Report examines cyber security in energy sector

Data security for oil and gas projects

Real-time data transfer project report aims to address the cyber security issues relating to industrial networks used in the oil and gas industry.

Kepware Technologies has announced its participation in the latest research report commissioned by the Linking Oil & Gas Industry to Improve Cybersecurity (LOGIIC) programme. The Real-Time Data Transfer Project (RTDT) report highlights vital factors that should be considered when implementing an RTDT system in the oil and gas sector.

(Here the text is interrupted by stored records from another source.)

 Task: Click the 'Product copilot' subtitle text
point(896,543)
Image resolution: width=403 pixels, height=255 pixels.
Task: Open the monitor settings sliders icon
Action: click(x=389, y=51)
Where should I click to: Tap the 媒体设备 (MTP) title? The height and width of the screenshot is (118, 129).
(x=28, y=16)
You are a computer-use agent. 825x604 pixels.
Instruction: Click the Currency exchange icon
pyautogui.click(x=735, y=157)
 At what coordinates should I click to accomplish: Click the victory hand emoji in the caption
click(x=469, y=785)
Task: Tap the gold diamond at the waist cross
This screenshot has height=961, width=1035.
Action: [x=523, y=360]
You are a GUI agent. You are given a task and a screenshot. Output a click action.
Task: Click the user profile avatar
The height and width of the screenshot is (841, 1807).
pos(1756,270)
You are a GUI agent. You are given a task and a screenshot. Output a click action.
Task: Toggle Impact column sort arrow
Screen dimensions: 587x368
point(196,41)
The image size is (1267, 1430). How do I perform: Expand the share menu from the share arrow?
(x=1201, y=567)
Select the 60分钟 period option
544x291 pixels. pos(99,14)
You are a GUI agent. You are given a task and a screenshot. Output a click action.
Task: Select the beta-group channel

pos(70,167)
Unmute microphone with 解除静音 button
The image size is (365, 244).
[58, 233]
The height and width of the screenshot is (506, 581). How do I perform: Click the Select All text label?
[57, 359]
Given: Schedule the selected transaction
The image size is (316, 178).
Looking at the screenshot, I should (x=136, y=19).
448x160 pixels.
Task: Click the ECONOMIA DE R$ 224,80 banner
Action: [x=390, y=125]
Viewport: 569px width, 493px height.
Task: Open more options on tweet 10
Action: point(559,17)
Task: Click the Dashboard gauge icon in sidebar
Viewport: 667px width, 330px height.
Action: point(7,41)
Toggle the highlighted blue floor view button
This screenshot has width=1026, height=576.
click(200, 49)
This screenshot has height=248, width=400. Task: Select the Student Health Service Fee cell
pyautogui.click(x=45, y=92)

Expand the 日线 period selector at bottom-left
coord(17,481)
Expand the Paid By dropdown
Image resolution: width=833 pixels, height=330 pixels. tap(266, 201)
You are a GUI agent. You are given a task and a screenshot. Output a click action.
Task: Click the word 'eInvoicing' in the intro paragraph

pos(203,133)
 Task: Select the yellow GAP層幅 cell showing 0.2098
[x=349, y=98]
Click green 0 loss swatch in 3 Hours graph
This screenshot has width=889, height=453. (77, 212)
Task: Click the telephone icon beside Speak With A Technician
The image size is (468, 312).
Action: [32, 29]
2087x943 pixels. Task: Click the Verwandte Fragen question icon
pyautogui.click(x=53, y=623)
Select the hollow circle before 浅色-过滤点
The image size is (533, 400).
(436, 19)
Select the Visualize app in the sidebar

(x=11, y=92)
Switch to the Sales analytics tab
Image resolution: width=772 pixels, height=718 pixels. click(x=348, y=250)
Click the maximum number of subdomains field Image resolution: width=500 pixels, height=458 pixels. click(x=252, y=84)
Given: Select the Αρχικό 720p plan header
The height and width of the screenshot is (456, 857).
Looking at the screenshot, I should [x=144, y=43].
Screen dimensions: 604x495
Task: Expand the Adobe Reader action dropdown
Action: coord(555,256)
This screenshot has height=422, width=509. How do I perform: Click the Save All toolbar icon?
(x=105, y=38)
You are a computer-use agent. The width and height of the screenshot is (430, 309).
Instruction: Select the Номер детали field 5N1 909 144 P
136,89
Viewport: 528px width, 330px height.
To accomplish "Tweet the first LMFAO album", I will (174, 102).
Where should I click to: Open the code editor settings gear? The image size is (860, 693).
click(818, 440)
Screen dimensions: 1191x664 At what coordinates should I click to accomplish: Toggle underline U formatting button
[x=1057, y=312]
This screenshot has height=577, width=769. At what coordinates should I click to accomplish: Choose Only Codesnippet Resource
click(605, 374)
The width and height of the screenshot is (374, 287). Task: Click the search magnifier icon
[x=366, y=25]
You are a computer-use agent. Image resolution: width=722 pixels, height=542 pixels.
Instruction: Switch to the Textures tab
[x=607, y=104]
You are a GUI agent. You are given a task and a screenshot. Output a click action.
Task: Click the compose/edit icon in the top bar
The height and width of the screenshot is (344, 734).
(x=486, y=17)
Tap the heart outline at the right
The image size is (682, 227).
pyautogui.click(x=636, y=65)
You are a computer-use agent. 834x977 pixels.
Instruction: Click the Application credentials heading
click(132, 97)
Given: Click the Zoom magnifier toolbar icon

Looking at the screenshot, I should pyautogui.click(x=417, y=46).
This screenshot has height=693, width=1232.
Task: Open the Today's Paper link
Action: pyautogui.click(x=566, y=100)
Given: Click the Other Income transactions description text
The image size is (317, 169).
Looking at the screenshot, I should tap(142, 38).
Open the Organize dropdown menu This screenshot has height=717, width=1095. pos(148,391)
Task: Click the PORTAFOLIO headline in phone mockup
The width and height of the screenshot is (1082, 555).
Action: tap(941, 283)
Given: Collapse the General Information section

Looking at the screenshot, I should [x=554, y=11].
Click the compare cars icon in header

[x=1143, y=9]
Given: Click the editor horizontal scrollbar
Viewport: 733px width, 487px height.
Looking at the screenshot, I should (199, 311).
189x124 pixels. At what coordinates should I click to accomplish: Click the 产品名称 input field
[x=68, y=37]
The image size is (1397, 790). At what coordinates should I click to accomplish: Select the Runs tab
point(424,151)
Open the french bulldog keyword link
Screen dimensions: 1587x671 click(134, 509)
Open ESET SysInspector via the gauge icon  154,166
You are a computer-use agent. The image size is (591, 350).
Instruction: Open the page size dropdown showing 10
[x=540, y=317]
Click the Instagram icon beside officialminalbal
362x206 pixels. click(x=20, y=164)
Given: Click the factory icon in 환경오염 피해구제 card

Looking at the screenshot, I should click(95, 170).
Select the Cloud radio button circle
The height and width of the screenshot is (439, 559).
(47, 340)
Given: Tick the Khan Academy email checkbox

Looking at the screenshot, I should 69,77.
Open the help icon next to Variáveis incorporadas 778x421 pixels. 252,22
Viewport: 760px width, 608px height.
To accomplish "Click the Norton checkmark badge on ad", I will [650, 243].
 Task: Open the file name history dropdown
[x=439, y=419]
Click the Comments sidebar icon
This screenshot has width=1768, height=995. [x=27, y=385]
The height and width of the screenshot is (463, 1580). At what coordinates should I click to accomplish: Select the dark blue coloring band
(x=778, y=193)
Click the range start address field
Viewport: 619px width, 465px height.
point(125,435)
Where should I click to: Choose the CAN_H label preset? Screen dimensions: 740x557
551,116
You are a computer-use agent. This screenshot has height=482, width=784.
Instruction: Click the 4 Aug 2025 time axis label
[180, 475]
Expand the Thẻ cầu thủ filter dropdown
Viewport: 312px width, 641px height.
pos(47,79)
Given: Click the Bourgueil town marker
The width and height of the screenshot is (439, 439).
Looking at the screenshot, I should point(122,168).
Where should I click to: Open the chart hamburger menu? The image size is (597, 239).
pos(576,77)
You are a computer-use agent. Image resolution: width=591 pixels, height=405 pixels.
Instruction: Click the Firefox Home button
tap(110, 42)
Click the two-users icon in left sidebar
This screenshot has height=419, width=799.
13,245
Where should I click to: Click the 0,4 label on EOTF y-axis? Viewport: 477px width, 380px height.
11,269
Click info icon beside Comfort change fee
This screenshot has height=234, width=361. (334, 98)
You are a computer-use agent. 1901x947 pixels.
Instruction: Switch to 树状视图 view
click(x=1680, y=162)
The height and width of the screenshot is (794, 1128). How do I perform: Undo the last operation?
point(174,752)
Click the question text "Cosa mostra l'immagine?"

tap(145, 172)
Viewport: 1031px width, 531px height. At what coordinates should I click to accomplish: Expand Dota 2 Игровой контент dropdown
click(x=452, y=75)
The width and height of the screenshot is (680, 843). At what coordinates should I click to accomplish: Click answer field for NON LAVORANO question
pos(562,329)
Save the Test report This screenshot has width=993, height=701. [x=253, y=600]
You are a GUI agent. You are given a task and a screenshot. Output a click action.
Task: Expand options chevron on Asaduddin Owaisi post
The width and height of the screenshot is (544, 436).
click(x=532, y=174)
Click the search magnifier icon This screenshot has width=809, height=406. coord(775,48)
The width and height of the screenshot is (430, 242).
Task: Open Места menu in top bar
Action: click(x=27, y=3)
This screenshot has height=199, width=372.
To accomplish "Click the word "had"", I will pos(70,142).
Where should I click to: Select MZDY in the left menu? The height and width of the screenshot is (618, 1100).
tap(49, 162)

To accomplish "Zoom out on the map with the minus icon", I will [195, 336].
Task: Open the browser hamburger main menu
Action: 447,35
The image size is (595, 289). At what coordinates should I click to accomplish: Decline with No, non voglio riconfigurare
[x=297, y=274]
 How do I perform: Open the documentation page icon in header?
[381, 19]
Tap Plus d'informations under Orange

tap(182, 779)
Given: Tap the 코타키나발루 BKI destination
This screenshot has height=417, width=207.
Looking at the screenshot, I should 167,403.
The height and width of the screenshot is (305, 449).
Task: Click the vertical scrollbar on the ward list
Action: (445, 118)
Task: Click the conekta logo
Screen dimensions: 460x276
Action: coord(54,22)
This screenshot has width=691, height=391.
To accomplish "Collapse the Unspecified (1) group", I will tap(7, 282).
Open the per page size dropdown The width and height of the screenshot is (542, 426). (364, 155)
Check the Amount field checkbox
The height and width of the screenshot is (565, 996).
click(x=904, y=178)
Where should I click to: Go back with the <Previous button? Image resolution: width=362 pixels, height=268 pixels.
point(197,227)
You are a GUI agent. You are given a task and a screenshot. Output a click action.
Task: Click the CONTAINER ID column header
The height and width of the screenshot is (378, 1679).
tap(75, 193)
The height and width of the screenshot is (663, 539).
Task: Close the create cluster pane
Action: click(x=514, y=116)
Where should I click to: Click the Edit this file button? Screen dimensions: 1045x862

Security in energy markets is especially critical given the volatile nature of assets and the world’s reliance on energy – making oil and gas one of the biggest targets for cyber security attacks. The LOGIIC programme was established to address these concerns and to facilitate cooperative research, development, testing and evaluation procedures to improve cyber security in petroleum industry digital control systems. It is an ongoing collaboration of oil and natural gas companies and the US Department of Homeland Security, Science and Technology Directorate.

Dave Hammond, Product Manager at M.A.C. Solutions, the Preferred Distributor for Kepware in the United Kingdom and an Authorised Reseller in France, commented: “Over the last 2 years, we’ve seen manufacturers paying increasing attention to cyber security, for both their assets and their data. In the past, most manufacturers have considered that assets located on their own sites, on their own networks and behind their own firewalls, were safe and secure. However, with the recent exponential rise in cyber security threats, Internet-based intrusions, data breaches and sophisticated network-aware viruses, this view is no longer valid.”

Brian Peterson, acting LOGIIC Secretary with the Automation Federation, LOGIIC’s host organisation stated: ”We are committed to improving the level of cyber security in critical systems of interest to the oil and natural gas sector. This is increasingly challenging given the influx of connected devices and amounts of data that organisations are managing today.”

Since RTDT technologies transfer real time data outside of core industrial automation and control system (IACS) environments, they must meet rigorous standards to ensure the protection of core IACS assets, data and operational stability. The RTDT report found that products employing third party components (such as OPC clients, firewalls, and databases) require security at all layers. Like encryption, the OPC implementation is particularly critical to ensure the secure movement of data.

“By testing third party technologies, our most recent report helps to assure asset owners that all components in the supply chain are configured, patched and implemented according to the original vendor’s security recommendations—allowing asset owners to worry less about security and focus on business operations,” added Peterson.

The Kepware OPC tunnelling system, which was tested for the report, uses the OPC Unified Architecture (UA) open standard. It uses a client-server architecture for secure and reliable real-time data tunnelling through firewalls and across the Internet, WAN, or LAN. Eliminating the reliance on Microsoft COM and DCOM technology allows for easy remote communications between devices, data sources, and applications.

“At Kepware, we continuously test our technology and strive to release products that are secure, which is why we gladly accepted the invitation to participate in the LOGIIC study,” said Stephen Sponseller, Business Director, Oil and Gas, Kepware. “Nothing can replace the value of a third party evaluation from a regarded organisation, especially one as focused and experienced as LOGIIC. This report provides insights that will empower engineers in the energy market looking to implement RTDT solutions in a secure and effective manner.”